As previously disclosed, beginning this quarter, the company is reporting two business segments for all periods presented: retail and credit card.
Retail Segment Results
Sales grew 5.0 percent in the first quarter to $14.3 billion in 2008 from $13.6 billion in 2007, due to the contribution from new store expansion partially offset by a 0.7 percent decline in comparable store sales. Retail segment earnings before interest expense and income taxes (EBIT) were $959 million in the first quarter of 2008, down 2.2 percent from $980 million in 2007.
First quarter gross margin rate declined slightly from last year, driven by faster sales growth in lower margin rate categories, substantially offset by increased margin rates within categories.
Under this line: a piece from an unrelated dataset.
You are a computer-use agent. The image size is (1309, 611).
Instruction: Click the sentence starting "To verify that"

First quarter selling, general and administrative (SG&A) expense rate grew modestly from 2007, benefiting from well-controlled dollar growth offset by the de-leveraging effect of slower-than-expected sales growth. As a reminder, for all periods presented, reported gross margin and SG&A expense rates reflect the reclassification of distribution and other supply chain costs from SG&A expense into cost of sales.
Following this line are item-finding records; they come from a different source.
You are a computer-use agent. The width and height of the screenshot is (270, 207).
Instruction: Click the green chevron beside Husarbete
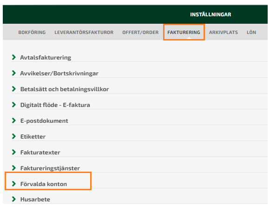click(14, 199)
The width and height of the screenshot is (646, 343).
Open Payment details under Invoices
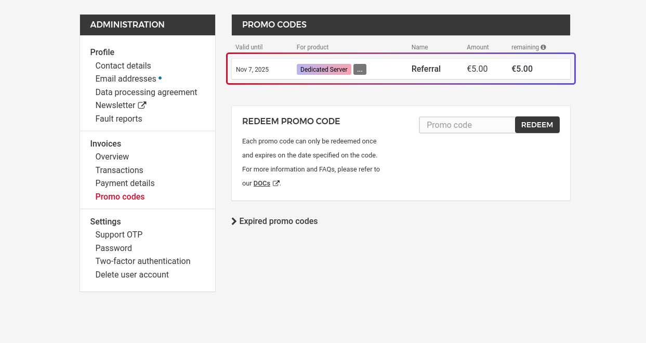pos(125,183)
Credit Card Segment Results
Average credit card receivables in the quarter grew $1.9 billion, or 28.3 percent, from the first quarter of 2007, although quarter-end receivables declined $204 million, or 2.4 percent, from year-end 2007.
Interest Expense and Income Taxes
Net interest expense for the quarter increased $65 million from first quarter 2007, due to higher average debt balances supporting capital investment, share repurchase and receivables growth, slightly offset by lower average debt portfolio interest rates. Over the past four quarters, the company has invested $4.1 billion in capital expenditures, $3.7 billion in share repurchase and grown its investment in accounts receivable by $1.9 billion.
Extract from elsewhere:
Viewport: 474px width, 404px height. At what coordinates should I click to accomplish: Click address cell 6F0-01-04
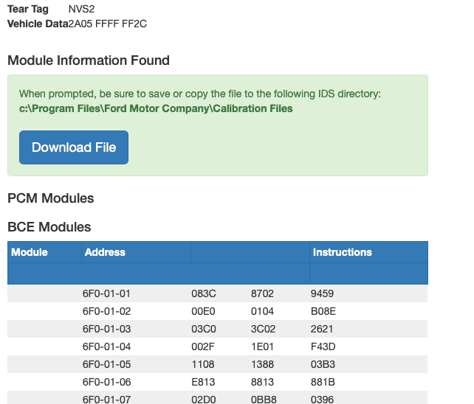coord(106,346)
The company's effective income tax rate for the first quarter was 37.1 percent in 2008, down from 38.8 percent in 2007, due in part to favorable resolution during the quarter of specific tax uncertainties. For the full year, the company now expects an effective income tax rate in the range of 37.5 to 38.5 percent.
Share Repurchase
In the first quarter, under the share repurchase program announced in November 2007, the company repurchased approximately 30.5 million shares of its common stock at an average price of $51.55, for a total investment of approximately $1.6 billion.
Program-to-date through the end of the first quarter, the company has acquired approximately 57.0 million shares of its common stock at an average price per share of $52.98, reflecting a total investment of approximately $3.0 billion. The company expects to complete the program by the end of 2010 or sooner, and under the right combination of business results, liquidity and share price would expect to complete half or more of the $10 billion authorization by the end of 2008.
Subsequent to the end of the first quarter, the company repurchased an additional 10 million shares related to a set of derivatives transactions executed in the fourth quarter of 2007, for a total investment of approximately $502 million. Including these repurchases, outstanding shares have been reduced approximately 8 percent since the announcement of this share repurchase program six months ago.